We are developing a solution that is fine-tuned to be more contextual so that agents can provide more personalized assistance to every member. This solution is driving 30% to 40% reduction in operation costs, significant improvements in agent productivity and improving Net Promoter Scores. Another example, we're working with a European multinational telecom company to unlock value from data. Working with different vendor tools and software kits, we are generating high-quality synthetic data, which allows the client to not only increase cross border collaboration but also mitigate buyers and eliminate distribution limitations that exist in real data. As the technology evolve and Gen AI output becomes more accurate, we expect demand for our Gen AI services and expertise to increase greatly over the next six to 12 months.

Frankly, we're very excited by the opportunity Gen AI presents. And we are investing in new use cases, solutioning for clients as well as upskilling our employees because we really want to take a leadership position in this space. A word on our guidance now. For the next quarter, we are guiding for a sequential growth of minus 3.5% to minus 1.5% in constant currency terms. We expect margins to stay range bound as we've seen over the last few quarters. As the market starts to turn around on the back of our transformation and efficiency plays, we expect to start seeing improvements in the coming quarters. Despite the global slowdown across businesses, Wipro will continue to invest in its people through training opportunities, leadership development, global exposure to new clients and technologies and by obviously also rewarding them with merit based salary increases, because intellectual capital, our people are our biggest strengths.

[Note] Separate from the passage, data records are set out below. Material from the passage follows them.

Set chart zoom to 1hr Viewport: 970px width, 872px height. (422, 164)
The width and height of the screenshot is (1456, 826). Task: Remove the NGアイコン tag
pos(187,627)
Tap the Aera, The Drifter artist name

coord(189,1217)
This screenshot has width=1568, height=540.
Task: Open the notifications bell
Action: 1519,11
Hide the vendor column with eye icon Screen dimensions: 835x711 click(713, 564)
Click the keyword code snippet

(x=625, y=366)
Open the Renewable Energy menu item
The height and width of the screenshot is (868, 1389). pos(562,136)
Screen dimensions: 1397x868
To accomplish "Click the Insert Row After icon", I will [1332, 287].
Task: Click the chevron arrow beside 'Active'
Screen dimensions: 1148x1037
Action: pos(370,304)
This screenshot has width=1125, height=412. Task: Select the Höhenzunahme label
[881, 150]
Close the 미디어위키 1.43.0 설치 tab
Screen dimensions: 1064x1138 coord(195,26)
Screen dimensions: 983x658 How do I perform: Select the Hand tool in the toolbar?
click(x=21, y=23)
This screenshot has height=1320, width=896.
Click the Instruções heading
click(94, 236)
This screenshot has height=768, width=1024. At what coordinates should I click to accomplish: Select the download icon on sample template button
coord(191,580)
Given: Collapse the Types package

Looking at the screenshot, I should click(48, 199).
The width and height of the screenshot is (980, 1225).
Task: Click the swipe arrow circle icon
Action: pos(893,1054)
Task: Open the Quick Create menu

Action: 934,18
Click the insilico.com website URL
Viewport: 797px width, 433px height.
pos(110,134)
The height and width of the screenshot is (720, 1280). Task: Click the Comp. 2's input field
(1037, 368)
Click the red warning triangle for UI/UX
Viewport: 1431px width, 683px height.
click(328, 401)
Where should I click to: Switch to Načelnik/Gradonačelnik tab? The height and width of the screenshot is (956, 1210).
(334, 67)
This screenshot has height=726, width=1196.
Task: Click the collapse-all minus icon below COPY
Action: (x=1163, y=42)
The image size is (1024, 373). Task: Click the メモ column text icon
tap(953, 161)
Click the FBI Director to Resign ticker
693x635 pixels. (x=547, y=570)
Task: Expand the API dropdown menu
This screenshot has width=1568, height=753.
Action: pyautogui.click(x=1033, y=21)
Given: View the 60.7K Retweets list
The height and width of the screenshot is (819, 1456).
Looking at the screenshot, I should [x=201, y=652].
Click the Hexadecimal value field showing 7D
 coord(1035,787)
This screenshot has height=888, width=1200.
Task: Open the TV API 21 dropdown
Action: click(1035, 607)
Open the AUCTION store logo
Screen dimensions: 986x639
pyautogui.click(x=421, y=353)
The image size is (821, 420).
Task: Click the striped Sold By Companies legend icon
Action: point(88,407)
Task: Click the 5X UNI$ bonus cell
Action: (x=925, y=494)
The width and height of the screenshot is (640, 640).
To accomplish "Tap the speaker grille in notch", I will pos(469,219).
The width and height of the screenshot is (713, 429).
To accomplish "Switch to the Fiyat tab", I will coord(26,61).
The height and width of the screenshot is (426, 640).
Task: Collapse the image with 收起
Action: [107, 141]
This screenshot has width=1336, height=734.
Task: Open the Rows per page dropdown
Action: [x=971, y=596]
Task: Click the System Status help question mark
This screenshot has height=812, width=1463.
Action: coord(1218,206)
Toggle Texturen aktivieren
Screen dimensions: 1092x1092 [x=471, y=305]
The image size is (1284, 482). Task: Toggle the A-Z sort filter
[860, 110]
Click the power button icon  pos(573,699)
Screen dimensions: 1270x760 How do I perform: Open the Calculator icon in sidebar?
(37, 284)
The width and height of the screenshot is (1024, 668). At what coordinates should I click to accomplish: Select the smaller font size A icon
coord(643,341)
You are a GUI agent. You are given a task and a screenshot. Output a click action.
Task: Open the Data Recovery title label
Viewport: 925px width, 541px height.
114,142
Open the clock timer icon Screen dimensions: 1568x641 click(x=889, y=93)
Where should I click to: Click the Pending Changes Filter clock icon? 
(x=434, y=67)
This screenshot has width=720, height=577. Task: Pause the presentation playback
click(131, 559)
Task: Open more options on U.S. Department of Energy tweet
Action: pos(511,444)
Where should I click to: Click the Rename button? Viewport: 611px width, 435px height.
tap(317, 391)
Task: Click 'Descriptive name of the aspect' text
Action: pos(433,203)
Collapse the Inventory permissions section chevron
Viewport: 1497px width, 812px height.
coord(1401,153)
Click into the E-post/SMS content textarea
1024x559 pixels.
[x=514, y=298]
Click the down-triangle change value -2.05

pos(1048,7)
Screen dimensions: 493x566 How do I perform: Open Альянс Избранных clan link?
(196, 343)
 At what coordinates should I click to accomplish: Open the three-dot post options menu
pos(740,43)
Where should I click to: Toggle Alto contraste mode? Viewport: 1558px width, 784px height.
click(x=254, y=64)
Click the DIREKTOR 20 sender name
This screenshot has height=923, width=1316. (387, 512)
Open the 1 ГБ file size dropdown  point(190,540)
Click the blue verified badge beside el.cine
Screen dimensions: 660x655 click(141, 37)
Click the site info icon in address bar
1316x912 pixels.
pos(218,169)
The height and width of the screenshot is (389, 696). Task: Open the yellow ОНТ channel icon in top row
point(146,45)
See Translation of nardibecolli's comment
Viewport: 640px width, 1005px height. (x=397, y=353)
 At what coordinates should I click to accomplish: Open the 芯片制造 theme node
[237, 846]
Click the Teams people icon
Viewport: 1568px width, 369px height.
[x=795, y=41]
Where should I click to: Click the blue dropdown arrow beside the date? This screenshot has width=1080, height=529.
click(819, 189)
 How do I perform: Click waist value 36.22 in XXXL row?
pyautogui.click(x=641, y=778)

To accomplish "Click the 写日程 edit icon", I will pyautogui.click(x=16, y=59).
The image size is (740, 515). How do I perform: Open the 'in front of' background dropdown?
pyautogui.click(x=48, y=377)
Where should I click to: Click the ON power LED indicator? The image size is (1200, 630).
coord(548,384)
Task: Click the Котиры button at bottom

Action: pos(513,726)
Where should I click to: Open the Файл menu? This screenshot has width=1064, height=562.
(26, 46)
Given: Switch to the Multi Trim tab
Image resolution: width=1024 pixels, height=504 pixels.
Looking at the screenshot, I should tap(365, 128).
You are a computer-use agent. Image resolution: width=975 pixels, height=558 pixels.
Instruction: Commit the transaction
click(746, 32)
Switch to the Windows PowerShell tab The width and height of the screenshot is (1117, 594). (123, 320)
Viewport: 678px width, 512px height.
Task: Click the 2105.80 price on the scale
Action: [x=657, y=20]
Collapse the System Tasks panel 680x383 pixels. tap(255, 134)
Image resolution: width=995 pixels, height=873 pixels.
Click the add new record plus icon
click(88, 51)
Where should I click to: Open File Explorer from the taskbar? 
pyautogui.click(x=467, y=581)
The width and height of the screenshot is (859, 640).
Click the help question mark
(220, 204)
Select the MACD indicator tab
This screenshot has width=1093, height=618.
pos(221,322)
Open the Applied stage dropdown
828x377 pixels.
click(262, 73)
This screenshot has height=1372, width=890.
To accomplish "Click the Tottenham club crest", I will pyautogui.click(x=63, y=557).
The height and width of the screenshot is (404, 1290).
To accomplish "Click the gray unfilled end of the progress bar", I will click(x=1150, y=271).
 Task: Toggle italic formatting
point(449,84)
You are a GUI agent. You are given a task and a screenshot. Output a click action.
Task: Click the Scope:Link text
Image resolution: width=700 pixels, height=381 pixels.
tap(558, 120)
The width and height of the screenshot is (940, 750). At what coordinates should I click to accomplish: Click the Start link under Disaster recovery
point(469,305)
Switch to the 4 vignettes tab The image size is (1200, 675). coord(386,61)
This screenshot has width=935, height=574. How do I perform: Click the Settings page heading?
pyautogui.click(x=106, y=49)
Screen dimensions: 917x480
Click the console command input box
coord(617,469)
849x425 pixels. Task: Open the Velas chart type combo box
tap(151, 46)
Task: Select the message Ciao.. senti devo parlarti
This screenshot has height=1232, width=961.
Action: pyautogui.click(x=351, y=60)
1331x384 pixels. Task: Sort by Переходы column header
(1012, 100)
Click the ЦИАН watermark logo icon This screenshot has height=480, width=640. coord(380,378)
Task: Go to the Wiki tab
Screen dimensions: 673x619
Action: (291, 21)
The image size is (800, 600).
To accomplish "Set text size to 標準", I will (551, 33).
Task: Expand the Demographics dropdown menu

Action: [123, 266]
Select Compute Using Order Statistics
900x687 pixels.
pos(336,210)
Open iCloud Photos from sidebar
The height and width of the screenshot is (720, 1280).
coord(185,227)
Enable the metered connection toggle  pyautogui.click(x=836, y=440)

We're continuing to strengthen our foundation, streamline our operations and moving towards a more modern dynamic culture, we have the right strategy and vision to keep us competitive and resilient. With that, I'll turn it over to Aparna for her comments. Thank you.

Aparna Iyer: Thank you, Thierry. Good evening to everyone who is joining us on the call today. In my update, I will quickly cover some key financial highlights for the quarter. To start with on the revenues, our IT Services revenue for Q2 declined 2% quarter-on-quarter in constant currency terms, which is at the lower end of the guided range for the quarter. We reported yet another quarter of healthy deal bookings. In total contract value terms, we closed large deals to the tune of $1.3 billion, which is a 79% year-on-year growth. We also booked 14 deals, which are greater than $30 million in TCV. Total bookings from a TCV standpoint stands at $3.8 billion, which grew 6% year-on-year. Turning to margins. Our ongoing focus on operational improvement has ensured that the margin remains steady even in a softening revenue environment.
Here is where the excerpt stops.